Mengelola Anggaran di Negeri Bencana
Bencana alam di Indonesia meningkat tajam dalam sepuluh tahun terakhir. Pengembangan sistem peringatan dini perlu dilakukan untuk menekan risiko bencana, termasuk menambah anggaran bencana, yang kini masih terbatas.
Berdasarkan data Badan Nasional Penanggulangan Bencana (BNPB) tahun 2009-2019, total kejadian bencana yang melanda Indonesia mencapai 24.100 kejadian. Musibah-musibah itu didominasi banjir, tanah longsor, puting beliung, dan kebakaran hutan/lahan.

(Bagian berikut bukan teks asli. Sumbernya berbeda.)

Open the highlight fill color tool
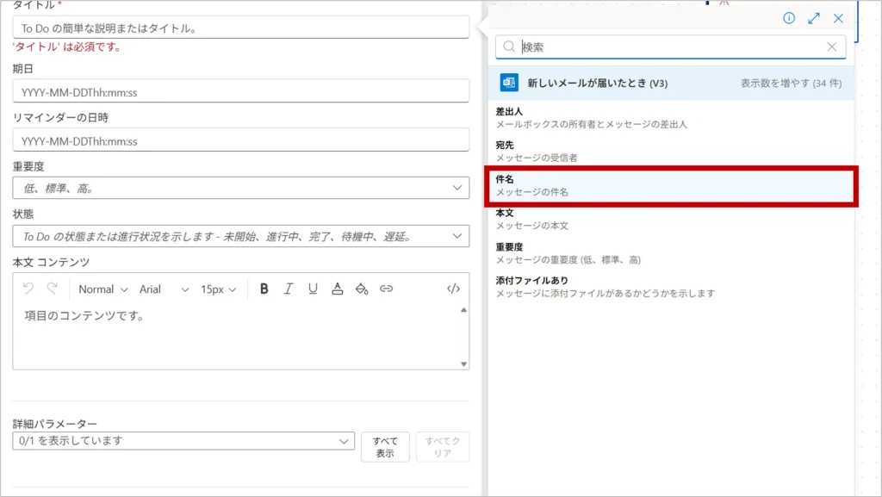 [362, 289]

Yang menarik, tercatat peningkatan jumlah kejadian bencana dalam rentang 10 tahun, antara 2009 dan 2019, hingga tiga kali lipat. Pada 2009 terjadi 1.245 peristiwa bencana, adapun 2019 sebanyak 3.622 kejadian. Dari data tersebut bisa disimpulkan, makin hari makin sering terjadi bencana di Indonesia sehingga masyarakat diminta lebih waspada.
Pada 2019, yang terdata 3.622 kejadian hingga pertengahan Desember, menyebabkan 475 orang meninggal, 108 hilang, 3.408 luka-luka, dan ribuan orang mengungsi. Dari semua kejadian itu, 99 persen termasuk bencana hidrometeorologi.

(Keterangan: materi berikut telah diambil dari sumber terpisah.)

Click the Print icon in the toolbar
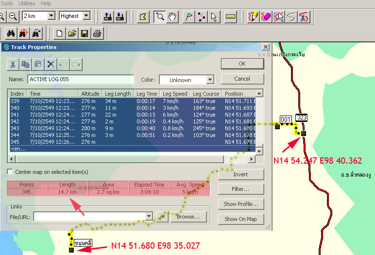 (97, 34)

Setiap kejadian bencana menyebabkan banyak kerugian, termasuk dampak secara ekonomi dan ancaman kemiskinan. Sesuai dengan data laman Statista dalam dua dekade terakhir, besar kerugian ekonomi secara global akibat bencana alam mencapai 1,87 triliun dollar AS atau setara dengan Rp 26.000 triliun.

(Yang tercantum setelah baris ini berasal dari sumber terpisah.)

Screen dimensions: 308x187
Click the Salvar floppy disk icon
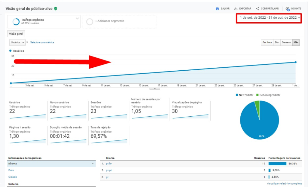click(x=217, y=9)
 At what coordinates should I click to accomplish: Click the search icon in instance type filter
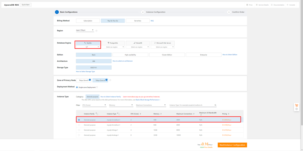tap(215, 105)
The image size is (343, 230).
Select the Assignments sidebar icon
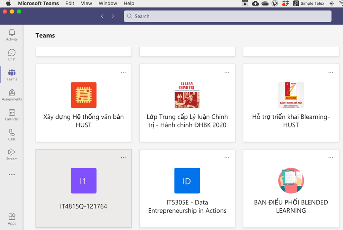pyautogui.click(x=12, y=95)
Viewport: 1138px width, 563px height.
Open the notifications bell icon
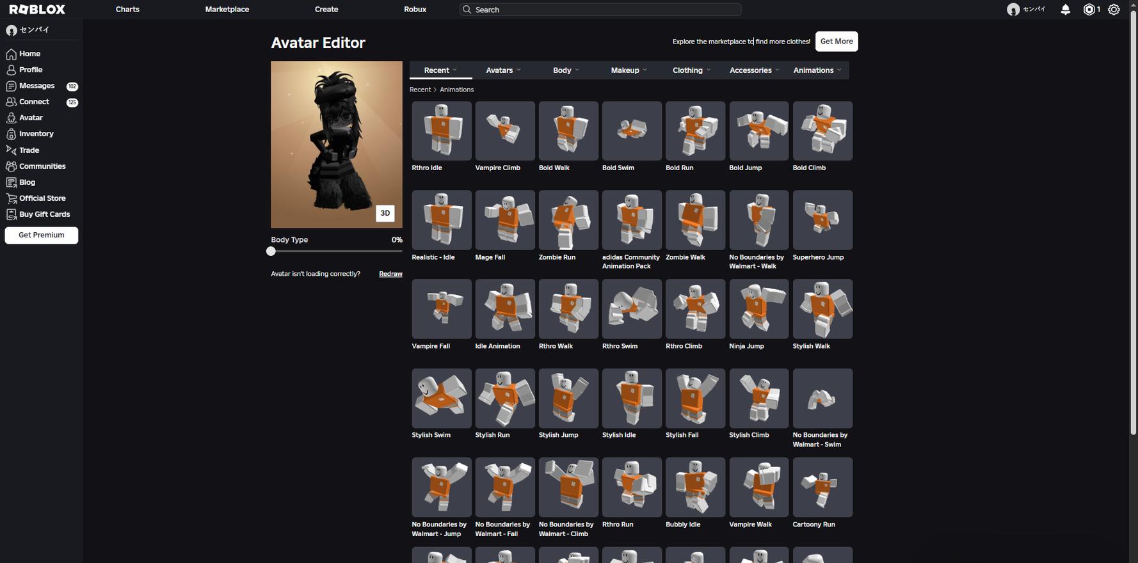[x=1065, y=10]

Jika dirata-rata secara menyeluruh, tiap tahun kerugian ekonomi karena bencana alam sebesar 93,25 miliar dollar AS atau Rp 1.304 triliun. Dari seluruh jumlah tersebut, hanya 28,5 persen saja yang diasuransikan. Artinya, usaha pemulihan pascabencana pasti memerlukan dana besar, dan rentang waktu agak lama.
Kondisi senada juga dihadapi di Indonesia. Berdasarkan data Kementerian Keuangan di UU APBN dan Nota Keuangan 2020, rata-rata kerugian yang diakibatkan bencana alam periode 2000-2016 mencapai Rp 22.850 miliar per tahun. Sedangkan realisasi dana cadangan penanggulangan bencana di APBN periode 2005-2018 adalah sekitar Rp 2.500 miliar per tahun.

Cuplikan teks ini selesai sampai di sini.